Peux-tu nous raconter comment se passent ces formations ?

L’idée n’est pas que les personnes présentes deviennent des acteurs de prévention mais qu’elles puissent, sur les événements sur lesquels elles interviennent pour Solidarité Sida, maîtriser les connaissances de base sur le VIH et, si besoin, orienter les personnes rencontrées. J’ai construit la formation à partir des informations que je donne en consultation. Pour résumer, c’est comme si je faisais une consultation, mais à 20 personnes d’un coup et que l’on prenait le temps d’aborder l’ensemble des sujets touchant au VIH. J’essaie de passer les principaux messages sur les données épidémiologiques, les populations clés*, les modes de transmission, les délais des tests et les outils pour la prévention.

Aux formations que tu donnes pour Solidarité Sida, tu as principalement des jeunes, quel est le constat que tu fais sur leurs connaissances du VIH ?

Ce n’est pas un constat que je fais en particulier à Solidarité Sida, mais plusieurs études montrent que bien qu’il y ait un niveau élevé d’information, des lacunes importantes et des clichés perdurent. Ces jeunes ont connu l’épidémie de VIH depuis qu’elle est moins visible, depuis l’existence des trithérapies, depuis que les gens ne meurent plus du VIH si le traitement est pris à temps et bien pris. Les actions de prévention sont moins régulières qu’avant.
══════════
Consignes de travail —
• 1. Dans l'entretien sur les formations consacrées au VIH, à partir de quoi la formation a-t-elle été construite ?
• 2. Prolongez l'entretien sur les formations consacrées au VIH à la suite de sa dernière phrase.

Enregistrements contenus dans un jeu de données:
══════════
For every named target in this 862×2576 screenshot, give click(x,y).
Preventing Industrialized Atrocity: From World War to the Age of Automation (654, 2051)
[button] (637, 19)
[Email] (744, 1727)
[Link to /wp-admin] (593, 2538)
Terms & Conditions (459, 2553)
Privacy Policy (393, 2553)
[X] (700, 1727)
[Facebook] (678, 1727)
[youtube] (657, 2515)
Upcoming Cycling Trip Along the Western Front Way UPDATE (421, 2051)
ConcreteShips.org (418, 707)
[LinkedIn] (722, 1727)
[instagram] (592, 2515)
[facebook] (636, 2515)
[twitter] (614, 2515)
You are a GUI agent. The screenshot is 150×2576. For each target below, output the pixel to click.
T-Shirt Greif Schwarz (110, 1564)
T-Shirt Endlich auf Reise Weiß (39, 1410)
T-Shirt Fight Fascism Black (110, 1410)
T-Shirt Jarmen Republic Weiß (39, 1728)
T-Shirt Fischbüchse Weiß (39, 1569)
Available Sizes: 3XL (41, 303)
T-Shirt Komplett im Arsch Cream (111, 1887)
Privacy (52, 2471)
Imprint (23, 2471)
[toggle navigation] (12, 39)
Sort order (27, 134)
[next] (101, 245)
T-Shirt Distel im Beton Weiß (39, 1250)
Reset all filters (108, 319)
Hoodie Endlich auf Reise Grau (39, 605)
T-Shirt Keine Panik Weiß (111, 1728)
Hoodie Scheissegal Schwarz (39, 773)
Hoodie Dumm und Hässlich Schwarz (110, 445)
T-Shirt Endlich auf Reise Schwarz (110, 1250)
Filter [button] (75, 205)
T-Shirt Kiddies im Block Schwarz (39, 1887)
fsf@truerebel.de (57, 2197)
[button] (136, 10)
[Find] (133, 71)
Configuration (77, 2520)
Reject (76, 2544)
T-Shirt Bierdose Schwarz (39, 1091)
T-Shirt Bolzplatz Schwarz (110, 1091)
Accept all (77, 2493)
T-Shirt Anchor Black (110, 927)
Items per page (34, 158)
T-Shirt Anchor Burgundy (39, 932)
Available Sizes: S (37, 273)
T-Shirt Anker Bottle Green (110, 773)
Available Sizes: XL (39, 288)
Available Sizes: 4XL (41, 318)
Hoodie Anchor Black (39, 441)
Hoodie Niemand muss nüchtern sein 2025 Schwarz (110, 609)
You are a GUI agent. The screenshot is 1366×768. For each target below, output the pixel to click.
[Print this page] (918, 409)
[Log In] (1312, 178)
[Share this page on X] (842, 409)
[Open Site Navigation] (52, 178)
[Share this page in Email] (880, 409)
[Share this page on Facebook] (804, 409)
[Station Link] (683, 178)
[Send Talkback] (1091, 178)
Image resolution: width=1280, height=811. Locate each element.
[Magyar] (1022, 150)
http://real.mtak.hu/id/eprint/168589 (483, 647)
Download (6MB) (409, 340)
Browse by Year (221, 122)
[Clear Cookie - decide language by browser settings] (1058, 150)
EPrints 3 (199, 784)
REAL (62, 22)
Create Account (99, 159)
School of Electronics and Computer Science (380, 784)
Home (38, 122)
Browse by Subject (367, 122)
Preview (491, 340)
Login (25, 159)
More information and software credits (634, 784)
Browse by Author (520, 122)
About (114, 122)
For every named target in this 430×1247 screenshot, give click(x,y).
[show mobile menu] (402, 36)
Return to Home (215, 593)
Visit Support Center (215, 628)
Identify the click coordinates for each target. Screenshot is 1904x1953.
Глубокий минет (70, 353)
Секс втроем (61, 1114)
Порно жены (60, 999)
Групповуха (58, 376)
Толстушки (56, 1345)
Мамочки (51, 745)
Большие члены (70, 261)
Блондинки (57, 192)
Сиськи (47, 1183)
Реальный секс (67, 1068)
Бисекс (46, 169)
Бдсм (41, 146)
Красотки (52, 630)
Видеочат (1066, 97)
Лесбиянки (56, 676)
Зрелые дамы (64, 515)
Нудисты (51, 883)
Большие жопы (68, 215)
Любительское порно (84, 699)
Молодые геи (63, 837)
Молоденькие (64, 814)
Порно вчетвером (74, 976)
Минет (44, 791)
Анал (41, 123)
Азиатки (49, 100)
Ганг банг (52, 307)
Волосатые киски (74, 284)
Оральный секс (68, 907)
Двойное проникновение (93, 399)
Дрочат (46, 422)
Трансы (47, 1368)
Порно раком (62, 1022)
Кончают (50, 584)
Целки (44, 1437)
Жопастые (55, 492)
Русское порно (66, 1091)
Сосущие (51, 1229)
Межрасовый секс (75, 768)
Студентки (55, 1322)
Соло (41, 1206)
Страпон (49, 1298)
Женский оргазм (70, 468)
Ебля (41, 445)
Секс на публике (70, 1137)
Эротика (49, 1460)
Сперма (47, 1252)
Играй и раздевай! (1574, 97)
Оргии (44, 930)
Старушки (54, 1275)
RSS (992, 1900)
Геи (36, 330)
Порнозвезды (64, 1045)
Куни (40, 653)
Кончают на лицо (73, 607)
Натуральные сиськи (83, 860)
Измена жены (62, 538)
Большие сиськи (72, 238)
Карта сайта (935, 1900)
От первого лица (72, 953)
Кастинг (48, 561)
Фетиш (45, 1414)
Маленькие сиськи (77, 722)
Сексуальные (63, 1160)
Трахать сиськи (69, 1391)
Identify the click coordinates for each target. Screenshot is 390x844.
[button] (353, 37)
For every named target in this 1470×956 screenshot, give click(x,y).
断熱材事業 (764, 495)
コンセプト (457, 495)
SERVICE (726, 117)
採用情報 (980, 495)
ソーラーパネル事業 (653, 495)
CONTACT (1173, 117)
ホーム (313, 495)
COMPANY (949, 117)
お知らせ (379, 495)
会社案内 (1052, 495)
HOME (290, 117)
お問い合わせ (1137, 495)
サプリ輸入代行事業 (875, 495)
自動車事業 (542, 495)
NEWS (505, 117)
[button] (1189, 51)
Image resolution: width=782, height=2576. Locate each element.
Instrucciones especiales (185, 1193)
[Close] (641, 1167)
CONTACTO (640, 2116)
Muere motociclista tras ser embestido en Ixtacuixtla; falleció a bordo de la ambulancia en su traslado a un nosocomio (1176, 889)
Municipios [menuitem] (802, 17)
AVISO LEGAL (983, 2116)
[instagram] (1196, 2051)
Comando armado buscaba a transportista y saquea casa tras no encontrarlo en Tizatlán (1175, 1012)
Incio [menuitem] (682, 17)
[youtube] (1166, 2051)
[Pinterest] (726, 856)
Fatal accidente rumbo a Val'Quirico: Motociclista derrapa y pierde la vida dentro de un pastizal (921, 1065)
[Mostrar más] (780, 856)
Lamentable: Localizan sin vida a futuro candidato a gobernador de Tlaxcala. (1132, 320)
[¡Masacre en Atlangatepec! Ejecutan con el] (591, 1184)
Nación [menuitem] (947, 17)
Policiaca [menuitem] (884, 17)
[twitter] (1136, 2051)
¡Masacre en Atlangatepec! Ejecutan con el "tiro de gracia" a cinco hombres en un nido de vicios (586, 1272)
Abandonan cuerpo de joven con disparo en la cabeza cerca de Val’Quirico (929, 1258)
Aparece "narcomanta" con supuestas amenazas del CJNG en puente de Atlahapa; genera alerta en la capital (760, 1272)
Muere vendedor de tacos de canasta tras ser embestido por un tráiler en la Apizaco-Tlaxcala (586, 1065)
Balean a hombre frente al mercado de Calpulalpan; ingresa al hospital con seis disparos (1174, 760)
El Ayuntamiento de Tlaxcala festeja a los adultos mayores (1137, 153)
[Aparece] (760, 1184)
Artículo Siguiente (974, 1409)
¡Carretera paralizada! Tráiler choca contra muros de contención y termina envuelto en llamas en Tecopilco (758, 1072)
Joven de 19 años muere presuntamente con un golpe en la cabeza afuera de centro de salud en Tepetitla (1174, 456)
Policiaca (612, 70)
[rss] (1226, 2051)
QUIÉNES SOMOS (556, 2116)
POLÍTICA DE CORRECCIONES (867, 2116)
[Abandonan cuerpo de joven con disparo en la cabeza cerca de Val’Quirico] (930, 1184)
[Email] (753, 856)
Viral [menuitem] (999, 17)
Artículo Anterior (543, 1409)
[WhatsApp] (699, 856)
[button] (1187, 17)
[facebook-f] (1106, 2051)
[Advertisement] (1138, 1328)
══════════
Réponses aux consignes —
• 1. À partir des informations données en consultation.

• 2.
Qu’est-ce que cela t’apporte de faire ces formations ?

Je trouve cela passionnant. Cela m’aide à travailler ma pédagogie : comment on transmet de l’information en trois heures, quels sont les meilleurs moyens, comment amener de l’interaction dans le groupe ?… C’est une fois par mois, ce n’est pas ma principale activité, mais c’est quelque chose qui m’intéresse vraiment. J’aimerais développer ces compétences. Je pense qu’il faut arrêter avec « le VIH pour tout le monde » car il s’agit d’une épidémie avec des publics cibles sur lesquels il faut intervenir, les HSH (hommes ayant des rapports sexuels avec des hommes) et les personnes migrantes par exemple. C’est quelque chose qui est assez nouveau dans la communication et c’est donc important de le transmettre également dans ces formations.

As-tu eu l’occasion de venir à Solidays ?

L’EMIPS est présente sur le stand de la Ville de Paris. Je suis passée une fois, mais j’avoue que je suis surtout venue pour écouter de la bonne musique (Rires). Je n’ai pas eu le temps de visiter l’Expo Sex In The City, mais j’adorerais pouvoir le faire une prochaine fois.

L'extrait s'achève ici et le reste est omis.